As far as I am aware, Christo and I are the only ones have regeared our 100's. I would say that it was definately worth it and I only run 33's. It is my commuting vehicle and my tow-vehicle and I would say that mileage is mostly unchanged. Keep in mind that I also have heavy drawers, winch, arb bar, etc. If anyone is interested in regearing we can do this at our shop in Everett, WA. Or call Christo. Short of all the cruisers that I have had, I just don't see too many late model modified cruisers.
Carl
 
I'm interested in 4.88s I understand since I have the electric locker I will need to obtain a diff carrier case from a 93-97 rear diff w/ oe locker.

That being said while I do the changeover I was going to put an arb up front aswell.

So parts list for me

91 to 97 4.88 ratio gears front and back

diff carrier case from a 93-97 rear diff w/ oe locker

Arb air locking differential (front)

air compressor.


Montocr thanks for the offer. The only thing that has me up in the air about doing this myself is installing the arb and running lines etc. I thought about just taking to Randy's ring and pinion and being done with it.
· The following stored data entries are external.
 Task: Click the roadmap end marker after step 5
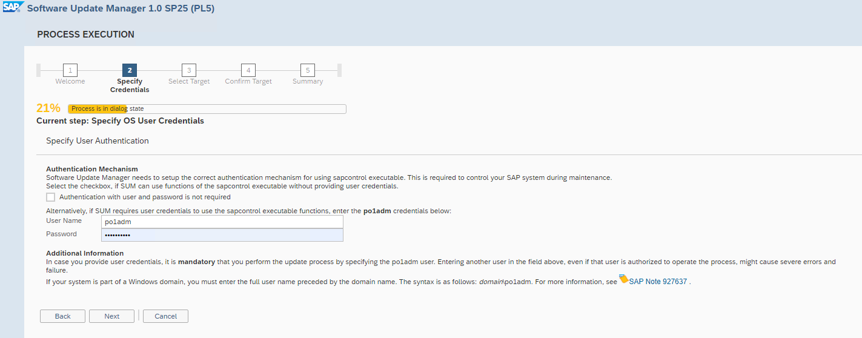click(x=339, y=70)
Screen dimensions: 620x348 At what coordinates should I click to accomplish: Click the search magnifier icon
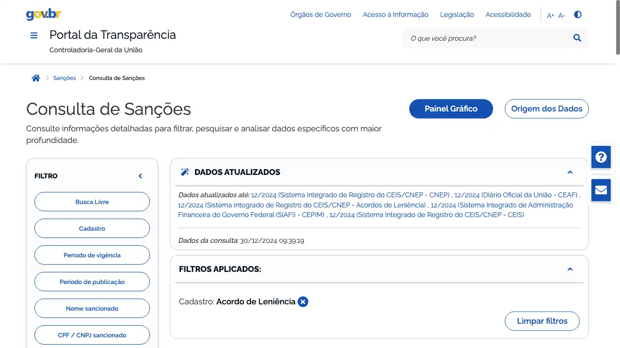[577, 38]
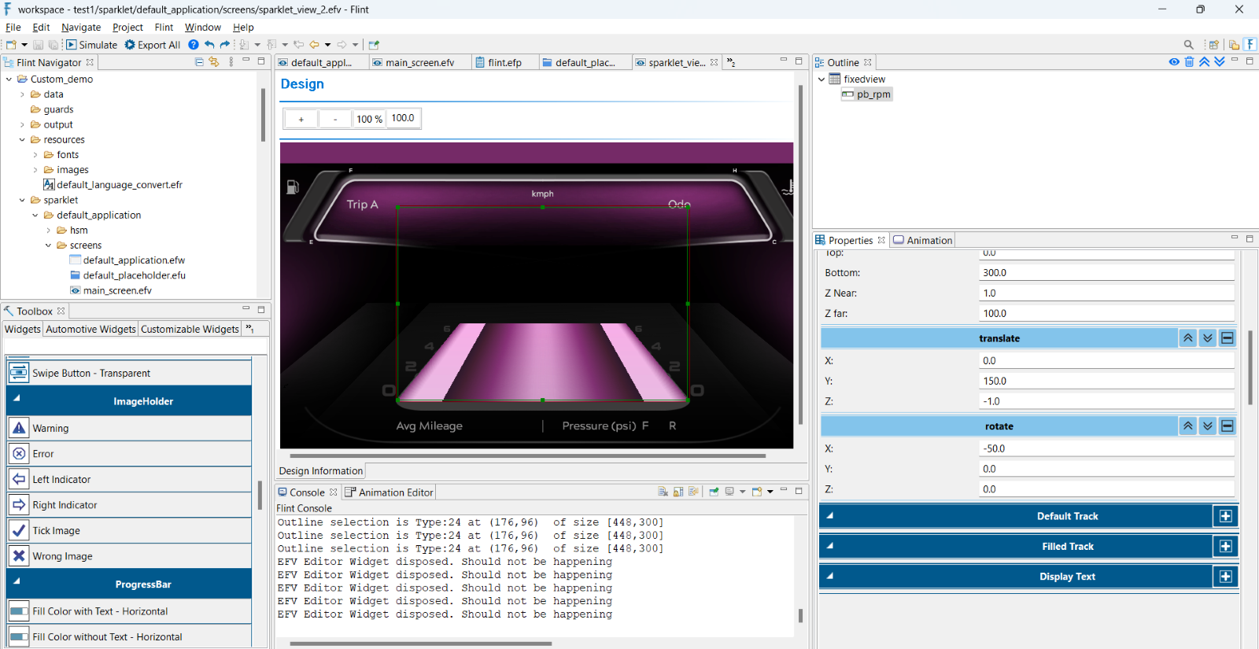Click the Simulate toolbar button

(91, 45)
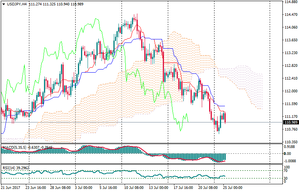Click the 13 Jul 00:00 time label

click(x=158, y=187)
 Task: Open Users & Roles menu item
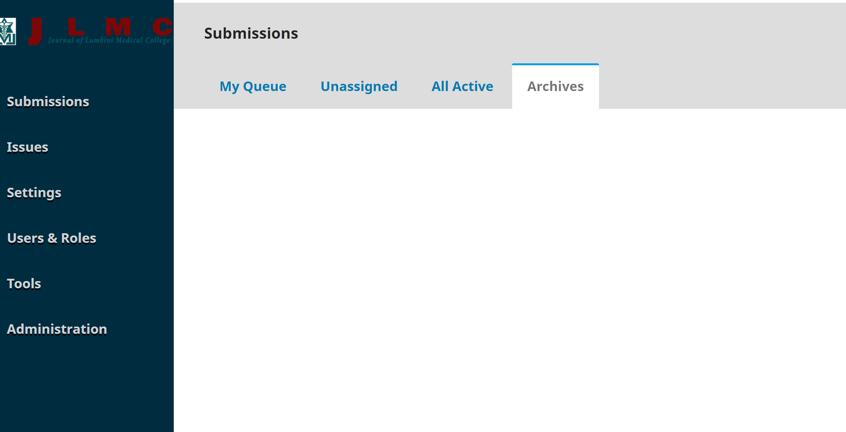tap(52, 238)
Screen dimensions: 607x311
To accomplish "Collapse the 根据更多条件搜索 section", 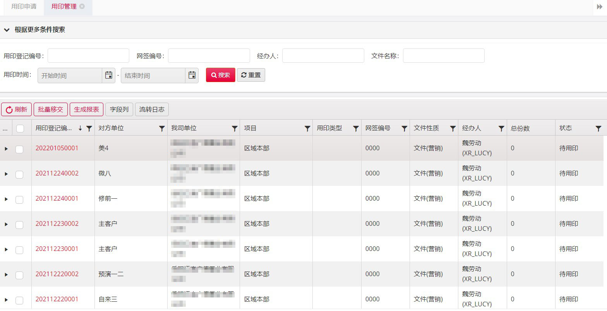I will coord(7,30).
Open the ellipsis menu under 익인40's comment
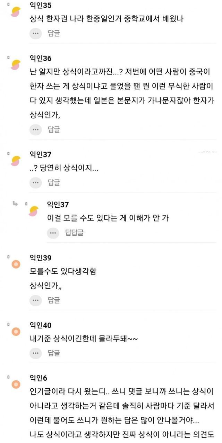Screen dimensions: 222x443 35,353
Slee sent you a mail to your sales e-mail address :)
 
I did not run 5.29's. I ran 4.88's.

Scott, the 100 rear R&P is not available. But you can use some 80 series parts and a 80 series R&P to make it work. Rear axle shafts are 32 spline. Carl did his with e-locker, I did mine with a hybrid ARB using parts from a 80 and 100 ARB.
 
gear change

I run a 305/75/16 with my 4.88's. With a 35" or bigger 5.29's wouldn't be a problem on the highway. 4.88's and 35's puts you right about stock rpm, but I agree with christo and feel they run better a little lower geared. Oh and I am at Randy's
 
montocr said:
I run a 305/75/16 with my 4.88's. With a 35" or bigger 5.29's wouldn't be a problem on the highway. 4.88's and 35's puts you right about stock rpm, but I agree with christo and feel they run better a little lower geared. Oh and I am at Randy's


Sounds good. montocr I will send you a PM and see what its going to take to get the ball rolling.
 
I've been gearing up to do this mod as well. Just trying to decide between 4.88's and 5.29 for my 35's. I think 4.88's on the 5-speed tranny (A750F) would have been the best combination though.

As for calculations (I hope my math is correct):

Stock ('98-'02)
R&P 4.3
Tire diameter 31.3"
Auto Transmission Final Gear 0.753
RPM @ 75mph= 2607 RPM

4.88's with 35's @ 75mph = 2645 RPM

5.29 with 35's @ 75mph = 2868 RPM


So, the 5.29's will turn 223 more RPM @ 75mph than the 4.88's. It is also 261 RPM more than stock gears and tires. Hmm, what to do?

Edit: One more calculation: 4.88's with 33" tires @ 75mph turns 2806 RPM.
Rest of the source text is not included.